> RECORDED DATA:
***
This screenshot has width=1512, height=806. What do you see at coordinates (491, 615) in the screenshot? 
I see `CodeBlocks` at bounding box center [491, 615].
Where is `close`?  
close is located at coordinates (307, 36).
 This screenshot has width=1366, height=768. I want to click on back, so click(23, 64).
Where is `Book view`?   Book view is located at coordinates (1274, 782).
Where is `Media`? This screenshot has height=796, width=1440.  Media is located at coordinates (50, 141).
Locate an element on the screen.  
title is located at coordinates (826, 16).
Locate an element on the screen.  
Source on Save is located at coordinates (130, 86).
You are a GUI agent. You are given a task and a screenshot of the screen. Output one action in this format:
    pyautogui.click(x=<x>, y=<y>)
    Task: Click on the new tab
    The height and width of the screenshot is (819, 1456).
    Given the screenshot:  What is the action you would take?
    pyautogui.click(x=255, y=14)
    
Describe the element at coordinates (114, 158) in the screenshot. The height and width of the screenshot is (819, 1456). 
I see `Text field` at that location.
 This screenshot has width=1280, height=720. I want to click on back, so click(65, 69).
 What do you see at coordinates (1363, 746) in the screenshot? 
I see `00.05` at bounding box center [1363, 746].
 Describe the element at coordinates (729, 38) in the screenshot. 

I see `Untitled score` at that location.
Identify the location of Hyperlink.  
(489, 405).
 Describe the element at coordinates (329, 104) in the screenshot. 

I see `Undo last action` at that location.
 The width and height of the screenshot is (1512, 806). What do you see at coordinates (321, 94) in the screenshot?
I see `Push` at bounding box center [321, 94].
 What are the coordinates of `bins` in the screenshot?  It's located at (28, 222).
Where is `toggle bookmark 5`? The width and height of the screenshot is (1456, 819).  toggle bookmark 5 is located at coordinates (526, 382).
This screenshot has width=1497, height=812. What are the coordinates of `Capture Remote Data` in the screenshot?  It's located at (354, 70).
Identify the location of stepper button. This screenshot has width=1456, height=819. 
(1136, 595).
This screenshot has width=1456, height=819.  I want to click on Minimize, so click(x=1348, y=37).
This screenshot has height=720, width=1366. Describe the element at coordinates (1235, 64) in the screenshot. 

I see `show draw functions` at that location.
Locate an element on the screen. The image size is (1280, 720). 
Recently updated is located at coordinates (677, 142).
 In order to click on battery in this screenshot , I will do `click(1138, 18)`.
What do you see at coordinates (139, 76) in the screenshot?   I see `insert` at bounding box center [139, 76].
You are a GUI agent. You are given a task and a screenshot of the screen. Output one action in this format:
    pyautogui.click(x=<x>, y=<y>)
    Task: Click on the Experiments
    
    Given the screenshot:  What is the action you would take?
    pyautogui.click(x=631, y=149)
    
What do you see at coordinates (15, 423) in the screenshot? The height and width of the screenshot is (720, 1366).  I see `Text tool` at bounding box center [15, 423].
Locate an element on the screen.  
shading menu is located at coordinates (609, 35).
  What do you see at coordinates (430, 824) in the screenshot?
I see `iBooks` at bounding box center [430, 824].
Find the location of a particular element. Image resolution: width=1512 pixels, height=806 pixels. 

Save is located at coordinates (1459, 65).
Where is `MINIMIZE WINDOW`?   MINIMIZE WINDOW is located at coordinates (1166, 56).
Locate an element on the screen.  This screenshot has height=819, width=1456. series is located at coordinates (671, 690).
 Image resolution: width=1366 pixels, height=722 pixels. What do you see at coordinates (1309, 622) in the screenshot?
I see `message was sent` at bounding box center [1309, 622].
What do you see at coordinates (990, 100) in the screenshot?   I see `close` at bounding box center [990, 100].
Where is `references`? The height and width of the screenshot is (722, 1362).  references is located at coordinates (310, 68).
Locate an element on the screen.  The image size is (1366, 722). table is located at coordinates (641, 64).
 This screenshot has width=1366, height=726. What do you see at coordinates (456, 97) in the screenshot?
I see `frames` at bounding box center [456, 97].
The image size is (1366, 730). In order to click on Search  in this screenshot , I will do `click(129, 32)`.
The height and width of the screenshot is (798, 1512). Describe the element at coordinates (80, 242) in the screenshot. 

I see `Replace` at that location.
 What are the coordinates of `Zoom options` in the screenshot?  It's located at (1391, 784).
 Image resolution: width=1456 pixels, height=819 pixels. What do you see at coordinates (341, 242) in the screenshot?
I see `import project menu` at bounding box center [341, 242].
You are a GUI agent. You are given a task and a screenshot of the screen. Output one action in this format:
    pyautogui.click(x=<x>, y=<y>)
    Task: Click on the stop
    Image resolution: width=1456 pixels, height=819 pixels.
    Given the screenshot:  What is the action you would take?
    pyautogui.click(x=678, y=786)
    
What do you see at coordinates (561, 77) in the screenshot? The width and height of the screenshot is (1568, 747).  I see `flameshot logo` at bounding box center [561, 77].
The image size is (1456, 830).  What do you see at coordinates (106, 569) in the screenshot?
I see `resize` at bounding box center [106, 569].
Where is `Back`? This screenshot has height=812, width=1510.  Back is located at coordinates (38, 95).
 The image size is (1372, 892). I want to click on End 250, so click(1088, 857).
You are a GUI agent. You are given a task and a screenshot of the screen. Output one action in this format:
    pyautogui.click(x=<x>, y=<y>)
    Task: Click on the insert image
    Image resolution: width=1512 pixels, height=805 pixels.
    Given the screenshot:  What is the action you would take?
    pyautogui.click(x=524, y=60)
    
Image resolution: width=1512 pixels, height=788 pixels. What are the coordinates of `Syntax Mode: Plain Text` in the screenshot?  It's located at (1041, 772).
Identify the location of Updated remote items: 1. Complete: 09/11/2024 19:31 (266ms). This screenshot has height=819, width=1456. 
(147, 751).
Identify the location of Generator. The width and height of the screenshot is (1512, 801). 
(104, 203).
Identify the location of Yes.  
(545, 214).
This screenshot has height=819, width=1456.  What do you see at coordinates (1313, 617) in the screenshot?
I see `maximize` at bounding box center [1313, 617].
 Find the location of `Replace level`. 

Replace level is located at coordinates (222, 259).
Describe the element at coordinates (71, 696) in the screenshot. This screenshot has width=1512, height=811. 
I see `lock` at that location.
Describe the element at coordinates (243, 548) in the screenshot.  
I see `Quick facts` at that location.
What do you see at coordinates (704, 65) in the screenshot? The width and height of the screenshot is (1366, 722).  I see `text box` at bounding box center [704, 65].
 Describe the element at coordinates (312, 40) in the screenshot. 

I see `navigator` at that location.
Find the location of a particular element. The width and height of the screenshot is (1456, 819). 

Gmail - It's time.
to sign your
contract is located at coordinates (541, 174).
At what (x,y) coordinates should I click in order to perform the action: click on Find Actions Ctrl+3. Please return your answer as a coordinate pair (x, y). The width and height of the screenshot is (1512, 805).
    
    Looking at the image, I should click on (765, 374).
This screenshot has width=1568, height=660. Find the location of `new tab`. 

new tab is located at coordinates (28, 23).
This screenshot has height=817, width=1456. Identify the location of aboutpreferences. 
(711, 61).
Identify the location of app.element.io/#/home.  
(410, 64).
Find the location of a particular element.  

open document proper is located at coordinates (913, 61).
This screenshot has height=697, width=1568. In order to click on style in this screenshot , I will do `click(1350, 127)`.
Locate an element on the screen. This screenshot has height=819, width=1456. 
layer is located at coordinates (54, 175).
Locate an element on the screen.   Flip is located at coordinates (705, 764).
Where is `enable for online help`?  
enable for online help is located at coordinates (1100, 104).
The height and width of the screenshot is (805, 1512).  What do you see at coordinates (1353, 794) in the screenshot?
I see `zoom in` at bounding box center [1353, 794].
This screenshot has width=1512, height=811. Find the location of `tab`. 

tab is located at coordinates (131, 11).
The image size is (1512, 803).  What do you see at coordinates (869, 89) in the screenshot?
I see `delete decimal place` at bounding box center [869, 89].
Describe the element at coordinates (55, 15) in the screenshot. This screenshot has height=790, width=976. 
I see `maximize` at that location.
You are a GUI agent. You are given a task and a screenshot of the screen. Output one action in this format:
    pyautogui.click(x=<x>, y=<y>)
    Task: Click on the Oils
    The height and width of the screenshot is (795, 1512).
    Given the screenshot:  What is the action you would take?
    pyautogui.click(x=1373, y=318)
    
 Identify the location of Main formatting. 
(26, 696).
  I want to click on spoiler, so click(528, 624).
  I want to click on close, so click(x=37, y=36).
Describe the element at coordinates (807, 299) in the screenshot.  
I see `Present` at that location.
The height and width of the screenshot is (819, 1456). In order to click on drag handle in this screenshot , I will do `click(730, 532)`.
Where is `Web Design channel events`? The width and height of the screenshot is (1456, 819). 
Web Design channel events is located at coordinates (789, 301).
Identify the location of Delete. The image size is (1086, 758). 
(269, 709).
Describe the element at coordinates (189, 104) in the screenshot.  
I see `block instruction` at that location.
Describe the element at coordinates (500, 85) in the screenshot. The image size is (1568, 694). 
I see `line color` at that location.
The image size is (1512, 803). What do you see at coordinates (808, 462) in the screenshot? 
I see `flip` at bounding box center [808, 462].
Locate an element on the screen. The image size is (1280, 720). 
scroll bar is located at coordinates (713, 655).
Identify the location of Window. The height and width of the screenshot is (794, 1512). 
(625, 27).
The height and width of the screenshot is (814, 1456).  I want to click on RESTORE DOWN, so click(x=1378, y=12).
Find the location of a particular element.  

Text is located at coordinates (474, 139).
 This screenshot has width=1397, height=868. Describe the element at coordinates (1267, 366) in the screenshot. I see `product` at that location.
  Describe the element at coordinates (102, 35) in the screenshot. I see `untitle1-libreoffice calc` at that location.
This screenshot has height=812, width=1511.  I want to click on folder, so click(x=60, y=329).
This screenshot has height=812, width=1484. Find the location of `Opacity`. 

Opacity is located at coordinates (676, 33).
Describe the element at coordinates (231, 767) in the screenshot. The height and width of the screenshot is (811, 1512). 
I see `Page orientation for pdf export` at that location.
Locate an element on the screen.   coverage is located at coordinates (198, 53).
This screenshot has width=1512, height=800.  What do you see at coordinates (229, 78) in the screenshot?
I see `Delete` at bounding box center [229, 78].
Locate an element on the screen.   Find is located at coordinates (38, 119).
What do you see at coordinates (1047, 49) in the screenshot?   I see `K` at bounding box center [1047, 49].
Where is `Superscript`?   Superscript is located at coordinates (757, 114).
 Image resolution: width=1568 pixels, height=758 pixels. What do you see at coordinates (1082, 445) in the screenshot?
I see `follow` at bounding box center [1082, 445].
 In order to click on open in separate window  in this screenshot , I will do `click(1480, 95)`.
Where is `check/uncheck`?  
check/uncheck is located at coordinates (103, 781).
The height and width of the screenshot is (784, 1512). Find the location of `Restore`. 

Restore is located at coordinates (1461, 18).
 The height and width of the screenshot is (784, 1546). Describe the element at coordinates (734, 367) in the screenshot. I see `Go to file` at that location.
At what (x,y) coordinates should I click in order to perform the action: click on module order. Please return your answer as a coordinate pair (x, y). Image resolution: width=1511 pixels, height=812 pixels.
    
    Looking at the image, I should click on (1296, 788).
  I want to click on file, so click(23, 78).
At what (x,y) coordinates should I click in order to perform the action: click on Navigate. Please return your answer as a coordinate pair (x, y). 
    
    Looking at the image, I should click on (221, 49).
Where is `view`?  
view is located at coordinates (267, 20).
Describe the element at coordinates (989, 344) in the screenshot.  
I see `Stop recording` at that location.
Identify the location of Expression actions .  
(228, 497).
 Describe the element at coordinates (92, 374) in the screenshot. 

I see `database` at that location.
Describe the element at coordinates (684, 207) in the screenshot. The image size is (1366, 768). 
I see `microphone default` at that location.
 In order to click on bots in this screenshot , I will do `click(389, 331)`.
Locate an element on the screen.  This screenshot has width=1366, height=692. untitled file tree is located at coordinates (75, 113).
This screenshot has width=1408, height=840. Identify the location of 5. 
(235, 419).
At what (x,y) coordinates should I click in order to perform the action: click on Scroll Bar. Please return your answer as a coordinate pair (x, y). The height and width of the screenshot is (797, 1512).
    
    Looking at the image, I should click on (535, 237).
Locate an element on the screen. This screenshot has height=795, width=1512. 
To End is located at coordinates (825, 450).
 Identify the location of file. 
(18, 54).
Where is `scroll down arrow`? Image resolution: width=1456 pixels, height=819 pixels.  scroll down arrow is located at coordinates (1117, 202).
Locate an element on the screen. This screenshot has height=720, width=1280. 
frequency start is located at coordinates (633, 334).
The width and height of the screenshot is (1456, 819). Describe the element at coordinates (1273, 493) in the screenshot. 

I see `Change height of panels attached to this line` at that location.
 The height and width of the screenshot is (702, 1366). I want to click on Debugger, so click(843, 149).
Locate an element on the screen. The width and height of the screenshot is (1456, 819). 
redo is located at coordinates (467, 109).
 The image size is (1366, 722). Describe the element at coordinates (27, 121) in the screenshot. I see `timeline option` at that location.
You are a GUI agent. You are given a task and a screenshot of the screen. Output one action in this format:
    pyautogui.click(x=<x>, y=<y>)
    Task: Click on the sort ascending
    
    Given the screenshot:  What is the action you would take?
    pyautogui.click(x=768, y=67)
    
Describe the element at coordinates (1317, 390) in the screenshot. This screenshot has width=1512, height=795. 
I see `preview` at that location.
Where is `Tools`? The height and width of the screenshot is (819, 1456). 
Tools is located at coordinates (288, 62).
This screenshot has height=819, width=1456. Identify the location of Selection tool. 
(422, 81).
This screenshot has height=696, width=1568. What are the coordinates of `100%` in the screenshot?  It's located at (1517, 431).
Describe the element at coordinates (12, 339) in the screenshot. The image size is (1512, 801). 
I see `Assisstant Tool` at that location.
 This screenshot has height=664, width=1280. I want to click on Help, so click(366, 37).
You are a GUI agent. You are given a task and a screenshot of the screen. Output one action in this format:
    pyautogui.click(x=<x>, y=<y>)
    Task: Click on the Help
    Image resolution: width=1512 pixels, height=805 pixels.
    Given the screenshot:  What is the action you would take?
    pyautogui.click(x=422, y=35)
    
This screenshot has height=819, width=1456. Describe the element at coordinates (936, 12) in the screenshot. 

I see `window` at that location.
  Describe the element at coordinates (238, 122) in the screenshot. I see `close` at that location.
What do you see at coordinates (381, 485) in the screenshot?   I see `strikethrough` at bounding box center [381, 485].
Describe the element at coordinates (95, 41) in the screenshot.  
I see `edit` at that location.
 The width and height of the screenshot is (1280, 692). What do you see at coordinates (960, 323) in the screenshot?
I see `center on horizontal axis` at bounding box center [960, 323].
***
> DESCRIPTION OF THE TASK: Copy the listing above word for word, beginning at the line that contains "Describe the element at coordinates (114, 158)" and stopping after the line that contains "This screenshot has width=1280, height=720.".

> OUTPUT OF THE TASK:
Describe the element at coordinates (114, 158) in the screenshot. The height and width of the screenshot is (819, 1456). 
I see `Text field` at that location.
 This screenshot has width=1280, height=720. I want to click on back, so click(65, 69).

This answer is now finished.